Merge sort divides an array of size n into n/2 smaller arrays by calculating the middle index. It does this recursively until each partition is one element. Then the algorithm merges them together by selecting the smaller number from each successive pile of left and right numbers.

Describing merge sort is like drawing out an upside-down tree: at the root you have the initial running time of the function T(n), and the last nodes are single elements: an element by itself is already sorted! Sorting a single element takes constant time; there is no real processing to be done. So you have n elements which each take c time for a width of c*n.

Then you imagine the tree having a height of (lg n + 1), which is calculating the number of nodes that a single-element tree has and proving the inductive hypothesis of a 2^i …, &tc, and you get T(n) as an area equal to cn * (lg n + 1) or cn * (cn lg n).

Logarithmic algorithms take less time than linear, so why do we pick the worst-case with the “faster” running time? The more dependent factor of a recursive solution may be the number of divisions needed. Division time D(n) is a quick calculation of floor(q) = (p+r)/2 of elements from p to q, and merge time C(n) takes n steps (linear) to compare two piles, each with n/2 or half the numbers.

I thought I could explain it, but I will have to go back and reread it. It is a fun read.

An AutoIt web driver with Mojolicious

For (small) purposes, you can use AutoIt as a ADODB connection to an Access backend, an executable invoked from Mojolicious daemon proc to return either output to pipe or a return code for success or failure. The latter I can use with /add or /update URLs to inform the user, and the output can be stuffed into a stash for template population.

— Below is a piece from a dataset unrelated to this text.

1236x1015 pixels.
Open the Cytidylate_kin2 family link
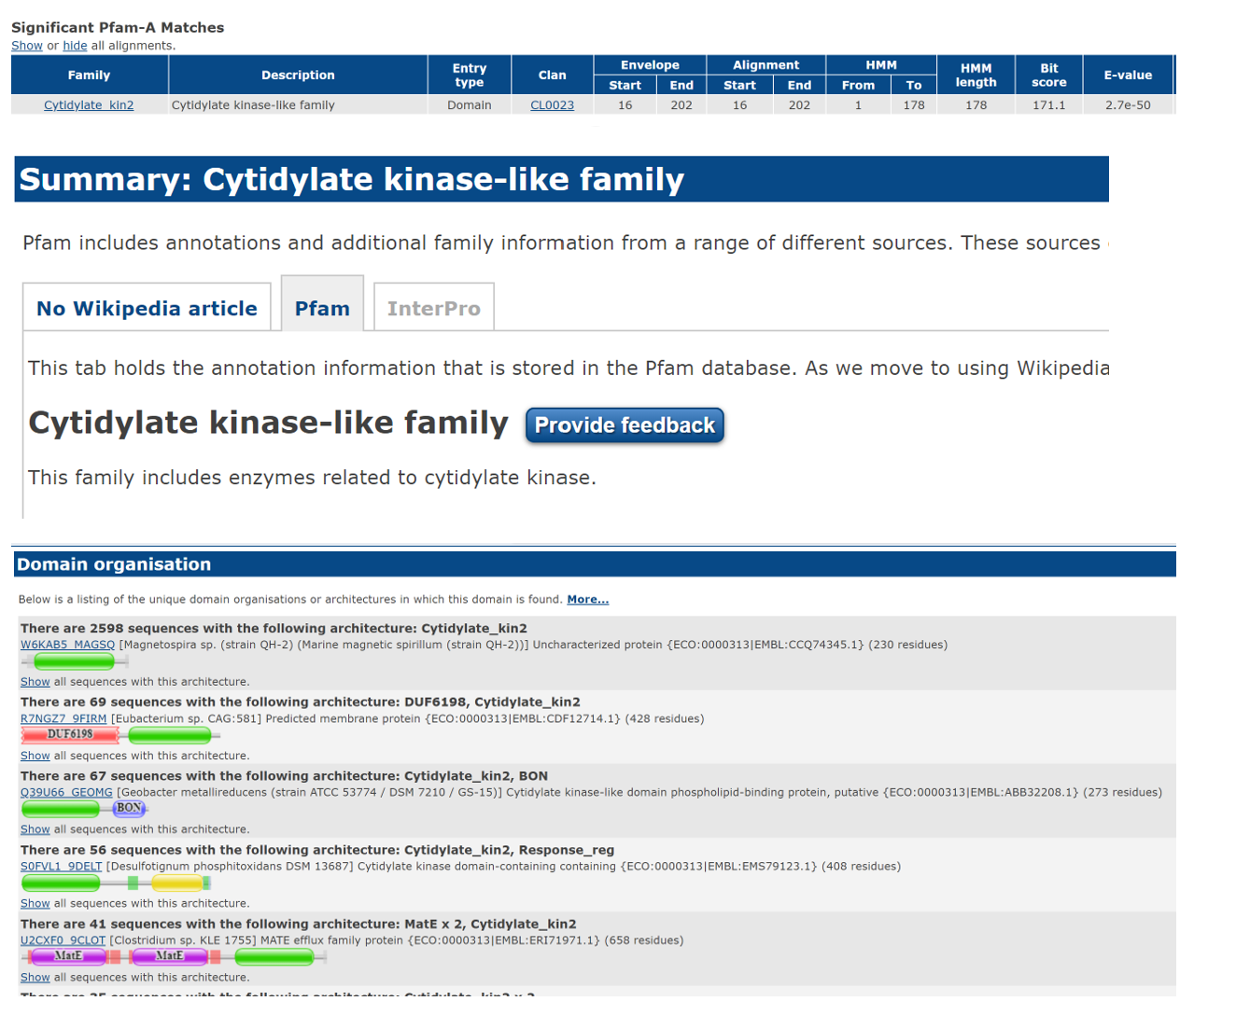click(89, 105)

You can’t DROP Access tables anyway, and SQL injection is a non-issue with a proc that doesn’t know how to process those statements (plus Mojolicious escapes things). It’s certainly not scalable, but for its use case it is straightforward.

Even a database like Access, with primary key integrity, gives you a lot of great opportunities. Two of them are

  • unique constraint
  • primary key

To store concurrent submissions; insert a dummy row and pull the @@IDENTITY with a select, and then write the user submission: copypasta1.txt, copypasta2.txt, etc.

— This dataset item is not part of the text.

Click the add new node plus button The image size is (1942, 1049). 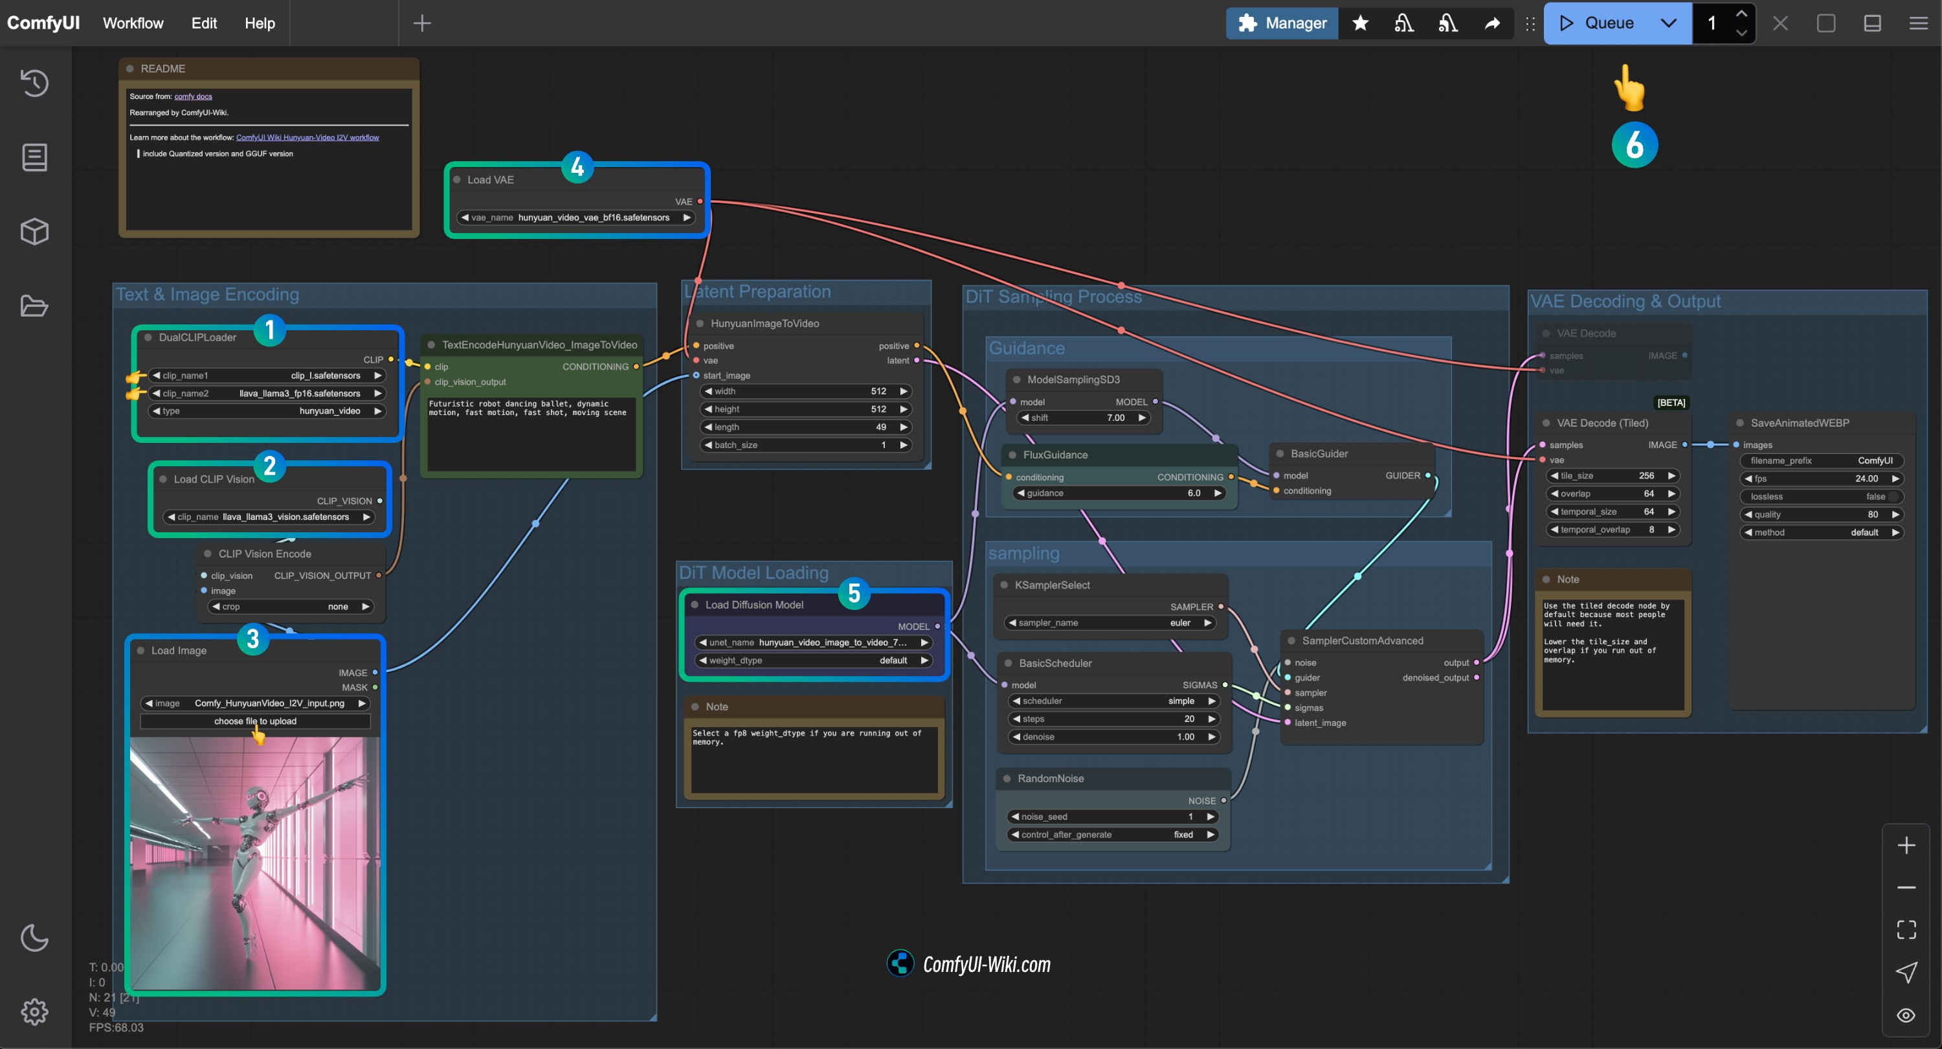click(x=422, y=22)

Unique constraint lets you store usernames without collisions. Test the exit code from the AutoIt process to see if the insertion was successful.

How do I remember floor and ceiling?

Imagine a vertical number line, and put x at a point in the middle. Then the next point above and below x are the “caps” for x, ceiling and floor (respectively).

^                ^
|                |
+ ceil(x)        + 6
|                |
+ x              . 5.7
|                |
+ floor(x)       + 5
|                |
v                v

This makes more sense with real numbers (decimals), when x is desired to be an integer. For example, merge sort partitions the array and we need integers for the indices. You can’t get the 5.5th index of a number, although you might get that dividing an 11-element array.